Polo Kinase Phosphorylates Miro to Control ER-Mitochondria Contact Sites and Mitochondrial Ca2+ Homeostasis in Neural Stem Cell Development

Mitochondria play central roles in buffering intracellular Ca2+ transients. While basal mitochondria! Ca2+ (Ca-mito(2+)) is needed to maintain organellar physiology, Ca-mito(2+) overload can lead to cell death. How Ca-mito(2+) homeostasis is regulated is not well understood. Here we show that Miro, a known component of the mitochondrial transport machinery, regulates Drosophila neural stem cell (NSC) development through Ca-mito(2+) homeostasis control, independent of its role in mitochondrial transport. Miro interacts with Ca2+ transporters at the ER-mitochondria contact site (ERMCS). Its inactivation causes Ca-mito(2+) depletion and metabolic impairment, whereas its overexpression results in Ca-mito(2+) overload, mitochondrial morphology change, and apoptotic response.
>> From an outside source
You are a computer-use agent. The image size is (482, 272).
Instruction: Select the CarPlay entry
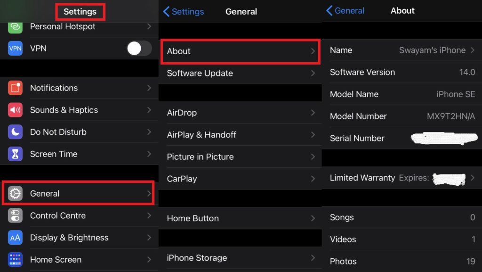pos(240,179)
Both conditions impaired NSC lineage progression. Ca-mito(2+) homeostasis is influenced by Polo-mediated phosphorylation of a conserved residue in Miro, which positively regulates Miro localization to, and the integrity of, ERMCS. Our results elucidate a regulatory mechanism underlying Ca-mito(2+) homeostasis and how its dysregulation may affect NSC metabolism/development and contribute to disease.